▸ **Problem 1**:
In the sustainable seafood article, swap "Trumble" for "Bob Trumble" in the passage starting at "Trumble says that" and ending at "MRAG with information.".
▸ **Problem 2**:
List every person named in the sustainable seafood article.

▸ **Text excerpt**:

Part three of a three-part series by Daniel Zwerdling and Margot Williams.
The long, clunky-looking fishing boat pulls up to Day Boat Seafood's dock near Fort Pierce, Fla., after 10 days out in the Atlantic. The crew lowers a thick rope into the hold, and begins hoisting 300-pound swordfish off their bed of ice and onto a slippery metal scale.
As the staff weighs them, a computer printer churns out packing slips signifying these fish are superior to more than 90 percent of the seafood caught around the world — at least, that's what an international nonprofit organization would tell you. Every swordfish that Day Boat catches can carry a special label when it shows up at the supermarket that says "certified sustainable seafood."
The seal of approval comes from the Marine Stewardship Council, which has pledged to promote fisheries that protect the oceans, not plunder them. The MSC says its system has certified more than $3 billion worth of seafood, representing at least 8 percent of the world's annual seafood catch.
Many environmentalists say the MSC system is flawed because it has expanded too fast. They say the growing demand for sustainable-labeled seafood is pressuring the program to certify fisheries that don't deserve it.
But just about everybody NPR talked to about Day Boat, including environmentalists and food industry executives alike, said that Day Boat's story reflects the good that the MSC system can do.
The way Day Boat's owners tell their story, they decided to go through the complicated process of getting certified mostly because of their major client, Whole Foods. Co-owners Howie Bubis and Scott Taylor began supplying the upscale chain soon after they founded their seafood company in 2006.
They say business was good. But executives at Whole Foods announced that they were going to buy as much seafood as possible with the MSC label. "We decided we wanted to keep them for a customer," says Bubis, "and in order for us to do that, we had to move into sustainable-type fishing." He and his partner hoped that MSC approval would give them a competitive edge — and Whole Foods might pay them more than fishing companies that didn't have it.
Getting Certified
Day Boat applied for MSC certification in 2010. In retrospect, they say they didn't quite realize what they were getting into. The MSC does not certify fisheries itself; instead, a fishery that wants the label hires any one of roughly a dozen commercial auditing companies, which can cost up to $150,000 or more, to decide whether the fishery's practices comply with the MSC standards.
Day Boat hired MRAG Americas, a firm that has consulted with a who's who of governments and international organizations from the U.S. to New Zealand. Bob Trumble, a vice president at MRAG, says his first step was to assemble a team of four ocean specialists that included him. The MSC requires the auditors to score each fishery on a checklist of more than 30 items, designed to measure whether the fishery meets the MSC's three main principles.
The principles are designed to ensure:
-- that fishing companies do not overfish (that they do not deplete the population of seafood that they are aiming to catch)
-- that fishing companies protect other kinds of life in the environment
-- and that each fishery is run by good managers who keep track of the latest research and adjust their methods, when necessary, to minimize their impact.
Trumble says that when MRAG's team evaluates a company, "we don't do the research ourselves." In Day Boat's case, they gathered all the studies they could find on swordfish off the Florida coast, by government and academic researchers. How fast do the swordfish reproduce? How have their numbers changed over the years? Of course, Trumble says, researchers can't count every fish in the ocean — they can only take a snapshot and then use mathematical models to extrapolate.
MRAG's auditors also pored through Day Boat's fishing records to see how its practices compared with the rest of the industry. Day Boat's owners say they assigned a staff member to work almost full time for two years, just to supply MRAG with information.

▸ **Stored data**:
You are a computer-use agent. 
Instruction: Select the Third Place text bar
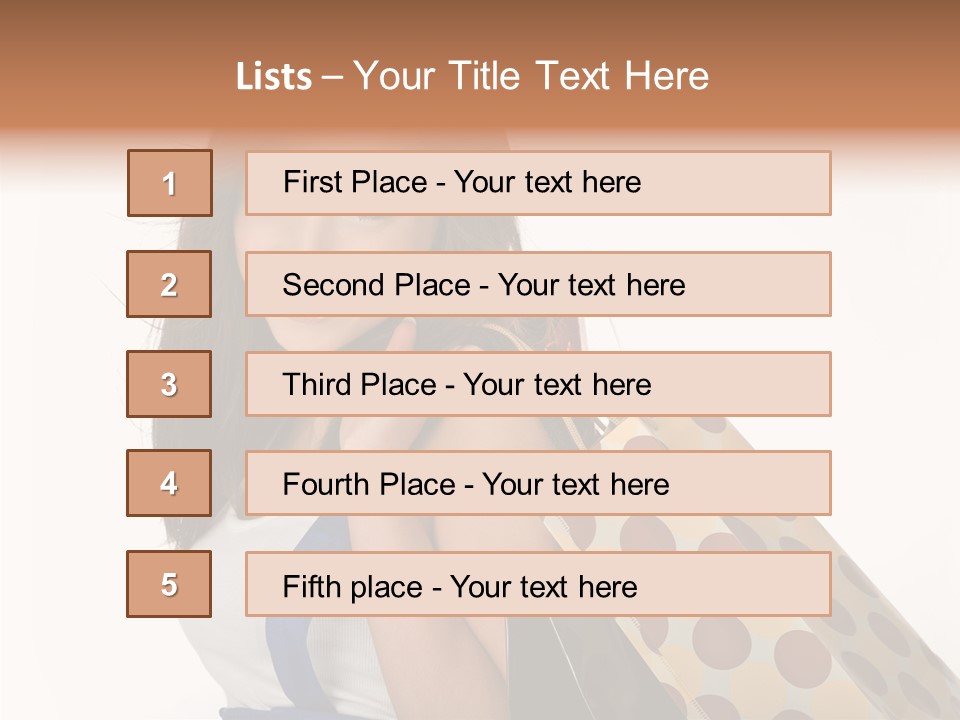click(538, 384)
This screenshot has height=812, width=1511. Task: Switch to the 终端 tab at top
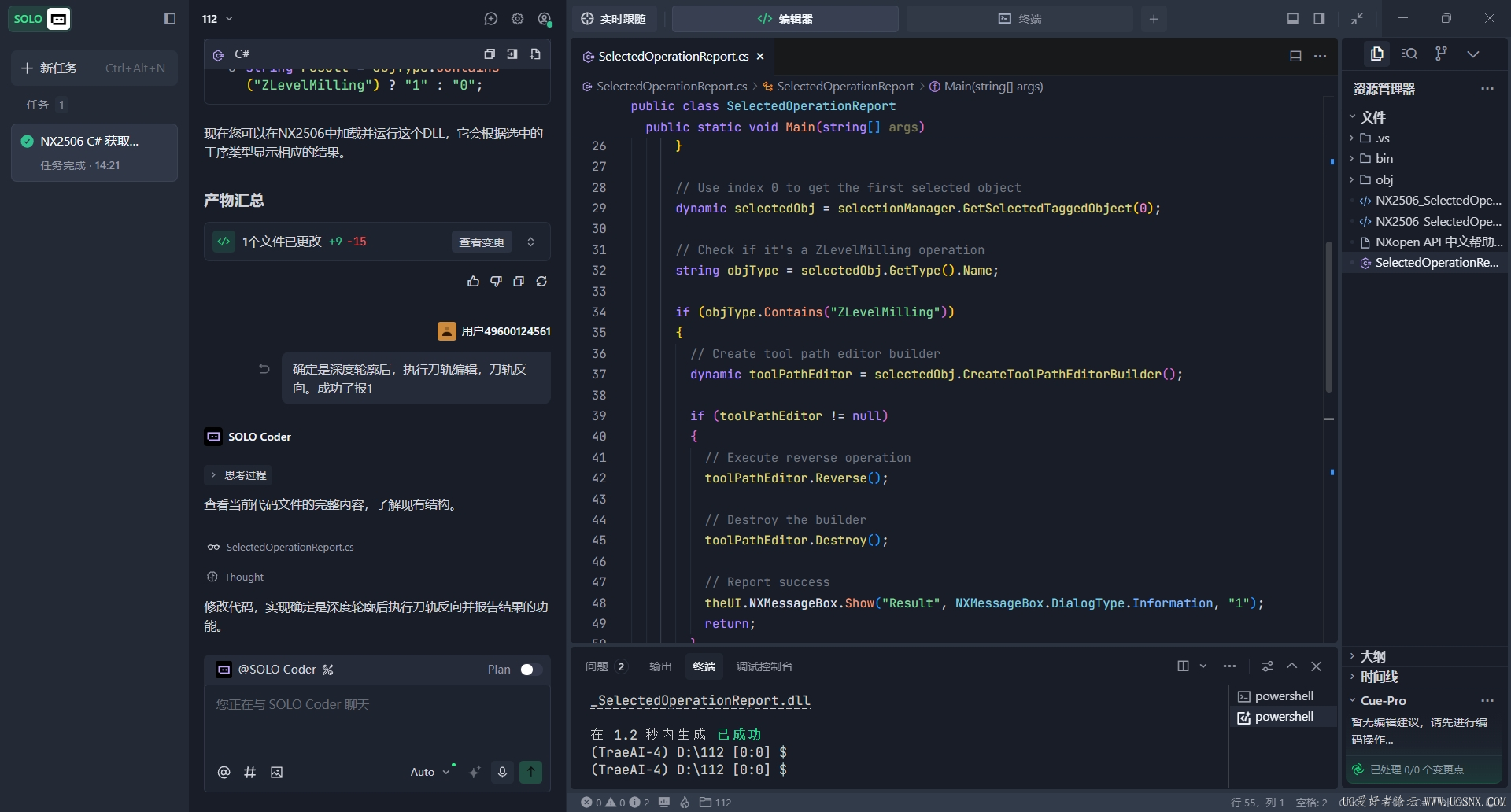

▸ **Complete response 1**:
Bob Trumble says that when MRAG's team evaluates a company, "we don't do the research ourselves." In Day Boat's case, they gathered all the studies they could find on swordfish off the Florida coast, by government and academic researchers. How fast do the swordfish reproduce? How have their numbers changed over the years? Of course, Bob Trumble says, researchers can't count every fish in the ocean — they can only take a snapshot and then use mathematical models to extrapolate.
MRAG's auditors also pored through Day Boat's fishing records to see how its practices compared with the rest of the industry. Day Boat's owners say they assigned a staff member to work almost full time for two years, just to supply MRAG with information.

▸ **Complete response 2**:
Daniel Zwerdling
Margot Williams
Howie Bubis
Scott Taylor
Bob Trumble